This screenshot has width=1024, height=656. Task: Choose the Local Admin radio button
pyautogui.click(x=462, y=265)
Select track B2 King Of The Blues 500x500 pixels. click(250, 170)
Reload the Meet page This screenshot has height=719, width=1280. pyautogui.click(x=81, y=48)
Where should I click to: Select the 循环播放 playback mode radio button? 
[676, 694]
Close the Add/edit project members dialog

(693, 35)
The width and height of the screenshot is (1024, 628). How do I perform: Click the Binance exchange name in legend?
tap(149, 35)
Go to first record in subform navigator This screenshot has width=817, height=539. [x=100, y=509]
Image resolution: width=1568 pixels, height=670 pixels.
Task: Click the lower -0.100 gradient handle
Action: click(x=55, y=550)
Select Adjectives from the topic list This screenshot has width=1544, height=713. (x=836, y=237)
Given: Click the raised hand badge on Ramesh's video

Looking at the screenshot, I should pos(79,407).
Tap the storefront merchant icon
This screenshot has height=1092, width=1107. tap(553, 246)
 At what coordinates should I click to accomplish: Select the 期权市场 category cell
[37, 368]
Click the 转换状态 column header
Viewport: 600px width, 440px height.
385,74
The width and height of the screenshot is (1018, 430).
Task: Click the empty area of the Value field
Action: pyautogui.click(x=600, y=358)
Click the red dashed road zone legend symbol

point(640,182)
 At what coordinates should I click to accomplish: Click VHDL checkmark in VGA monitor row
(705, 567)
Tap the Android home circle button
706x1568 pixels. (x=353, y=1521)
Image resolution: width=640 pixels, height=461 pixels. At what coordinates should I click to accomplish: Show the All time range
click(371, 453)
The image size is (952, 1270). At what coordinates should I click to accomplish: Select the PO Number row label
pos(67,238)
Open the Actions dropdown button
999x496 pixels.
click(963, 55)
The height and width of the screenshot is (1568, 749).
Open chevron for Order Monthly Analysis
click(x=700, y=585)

....................

Problem statement
Give the entries again in full, exactly as they are written.

Task output
This screenshot has width=1024, height=656. Task: Choose the Local Admin radio button
pyautogui.click(x=462, y=265)
Select track B2 King Of The Blues 500x500 pixels. click(250, 170)
Reload the Meet page This screenshot has height=719, width=1280. pyautogui.click(x=81, y=48)
Where should I click to: Select the 循环播放 playback mode radio button? 
[676, 694]
Close the Add/edit project members dialog

(693, 35)
The width and height of the screenshot is (1024, 628). How do I perform: Click the Binance exchange name in legend?
tap(149, 35)
Go to first record in subform navigator This screenshot has width=817, height=539. [x=100, y=509]
Image resolution: width=1568 pixels, height=670 pixels.
Task: Click the lower -0.100 gradient handle
Action: click(x=55, y=550)
Select Adjectives from the topic list This screenshot has width=1544, height=713. (x=836, y=237)
Given: Click the raised hand badge on Ramesh's video

Looking at the screenshot, I should pos(79,407).
Tap the storefront merchant icon
This screenshot has height=1092, width=1107. tap(553, 246)
 At what coordinates should I click to accomplish: Select the 期权市场 category cell
[37, 368]
Click the 转换状态 column header
Viewport: 600px width, 440px height.
385,74
The width and height of the screenshot is (1018, 430).
Task: Click the empty area of the Value field
Action: pyautogui.click(x=600, y=358)
Click the red dashed road zone legend symbol

point(640,182)
 At what coordinates should I click to accomplish: Click VHDL checkmark in VGA monitor row
(705, 567)
Tap the Android home circle button
706x1568 pixels. (x=353, y=1521)
Image resolution: width=640 pixels, height=461 pixels. At what coordinates should I click to accomplish: Show the All time range
click(371, 453)
The image size is (952, 1270). At what coordinates should I click to accomplish: Select the PO Number row label
pos(67,238)
Open the Actions dropdown button
999x496 pixels.
click(963, 55)
The height and width of the screenshot is (1568, 749).
Open chevron for Order Monthly Analysis
click(x=700, y=585)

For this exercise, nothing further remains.